Articular cartilage repair: are the intrinsic biological constraints undermining this process insuperable?

This article reviews the experimental and clinical strategies currently in use or under development for the treatment of articular cartilage lesions. The vast majority of protocols under investigation pertain to the treatment of full-thickness defects (i.e., those which penetrate the subchondral bone and trabecular-bone spaces) rather than partial-thickness ones (i.e., those which are confined to the substance of articular cartilage tissue itself). This bias probably reflects the circumstance that partial-thickness defects do not heal spontaneously whereas full-thickness ones below a critical size do, albeit transiently.

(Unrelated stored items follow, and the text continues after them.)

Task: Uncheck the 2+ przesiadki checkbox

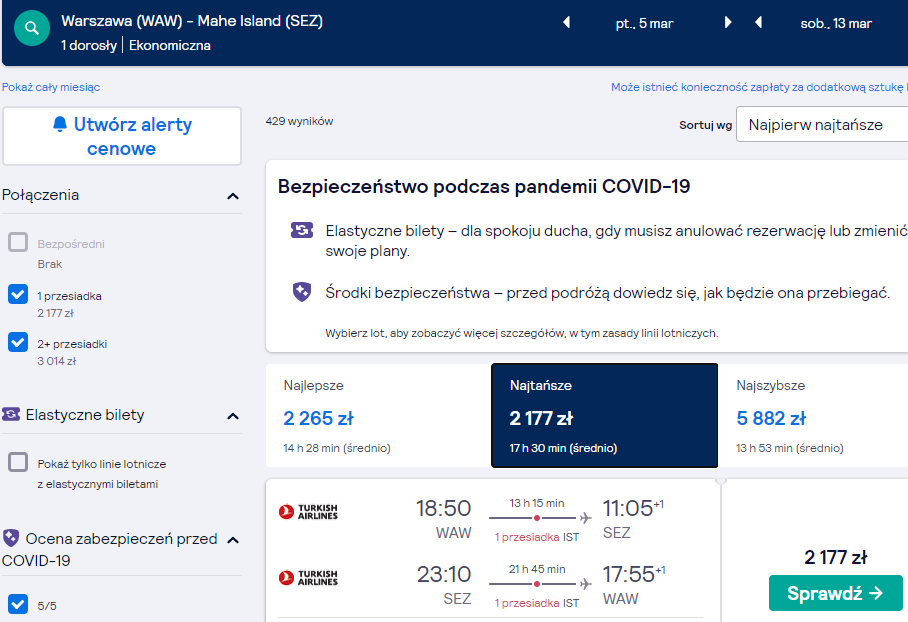Action: (18, 342)
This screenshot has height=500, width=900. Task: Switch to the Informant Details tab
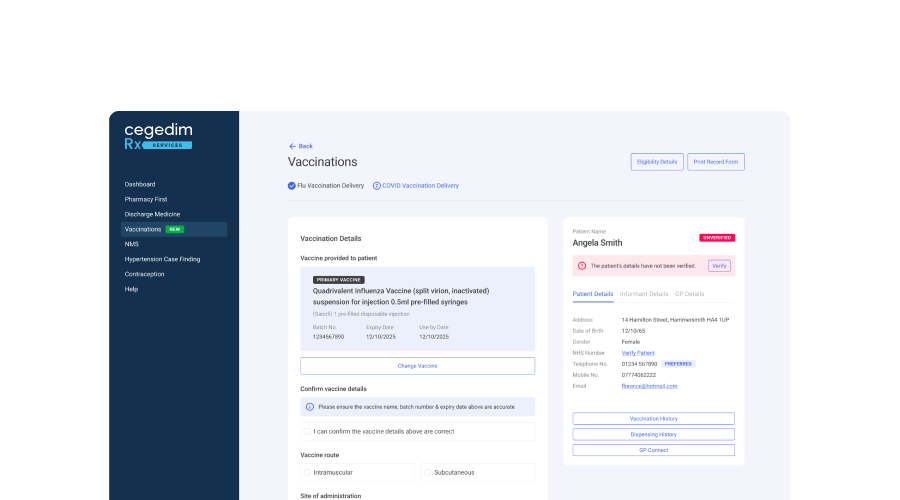[644, 294]
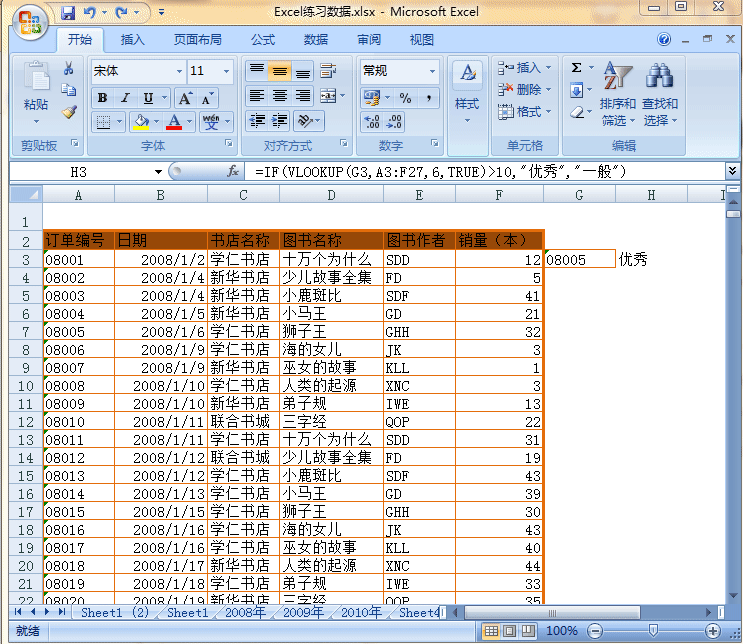Click the Format Painter brush icon
This screenshot has width=743, height=644.
pyautogui.click(x=69, y=112)
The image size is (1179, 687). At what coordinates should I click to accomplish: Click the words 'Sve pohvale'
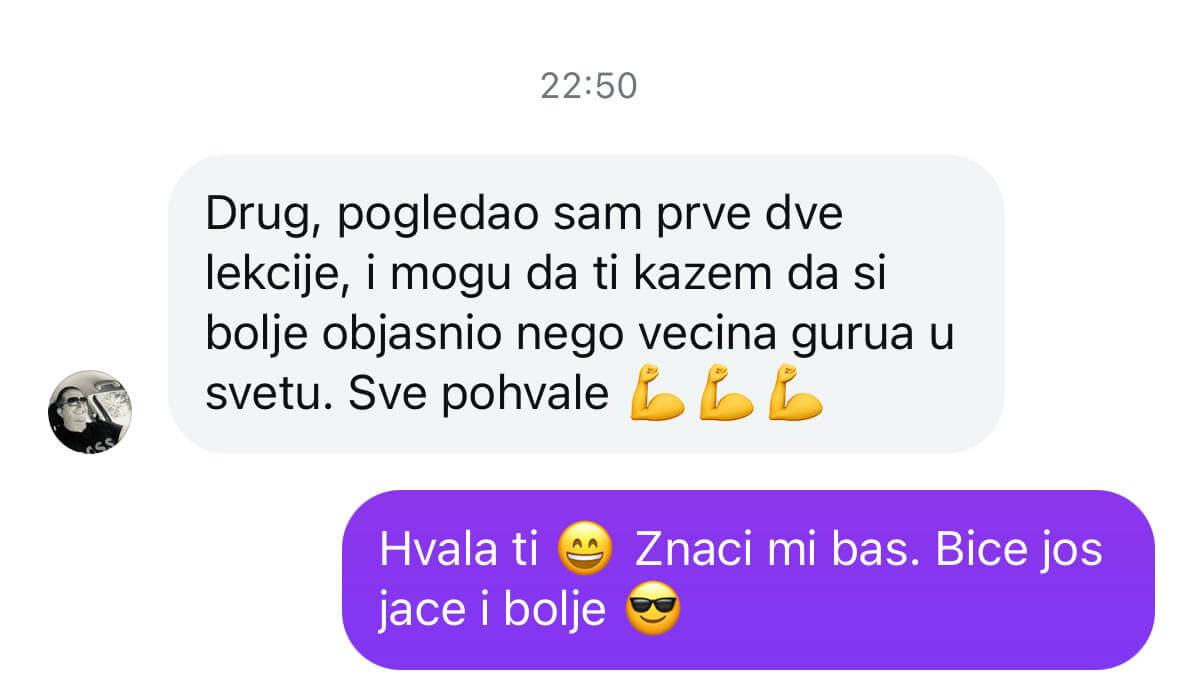tap(478, 395)
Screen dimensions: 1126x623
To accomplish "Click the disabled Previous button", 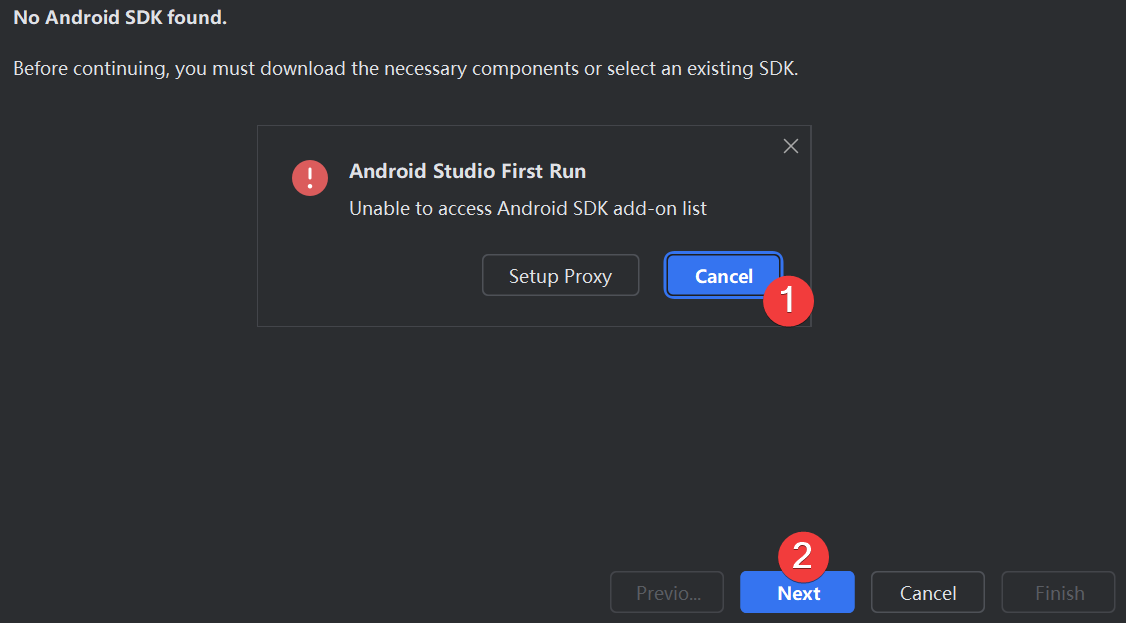I will tap(666, 592).
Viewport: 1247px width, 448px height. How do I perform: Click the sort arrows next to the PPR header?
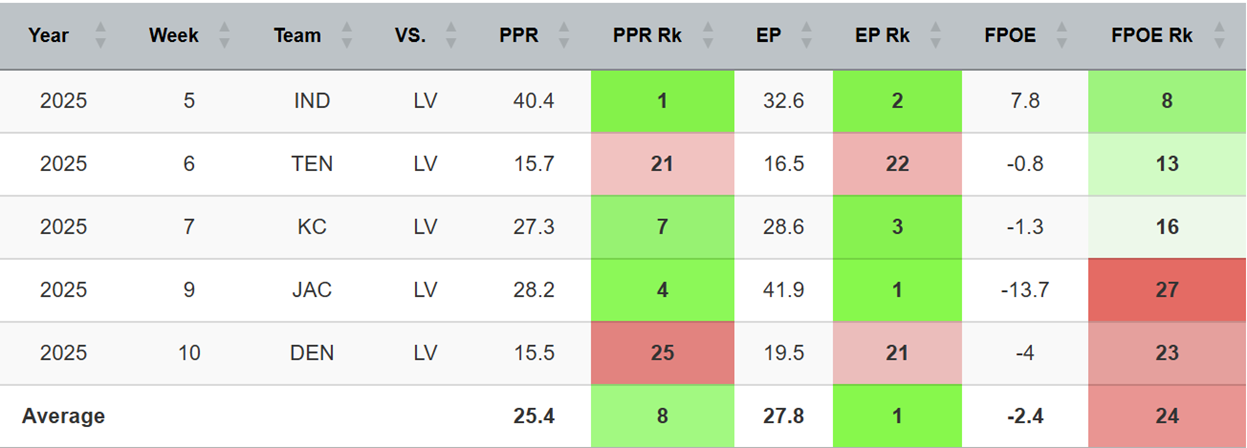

And it is, of course, a seemingly easier task to manipulate a process which is readily set in train than it is to overcome an induction-problem which Nature herself has not solved. Indeed, the reasons for this inert state of partial-thickness defects have only recently been elucidated, and these are briefly discussed. However, the main body of this review deals with the various transplantation concepts implemented for the repair of full-thickness defects. These fall into two broad categories: tissue-based (entailing the grafting of perichondrial, periosteal, cartilage or bone-cartilage material) and cell-based (utilizing chondroblasts, chondrocytes, periochondrial cells or mesenchymal stem cells). Cell-based systems are further subdivided according to whether cells are transplanted within a matrix (biodegradable, non-biodegradable or synthetic) or free in suspension. Thus far, the application of cell suspensions has always been combined with the grafting of a periosteal flap. The strengths and weaknesses of each concept are discussed.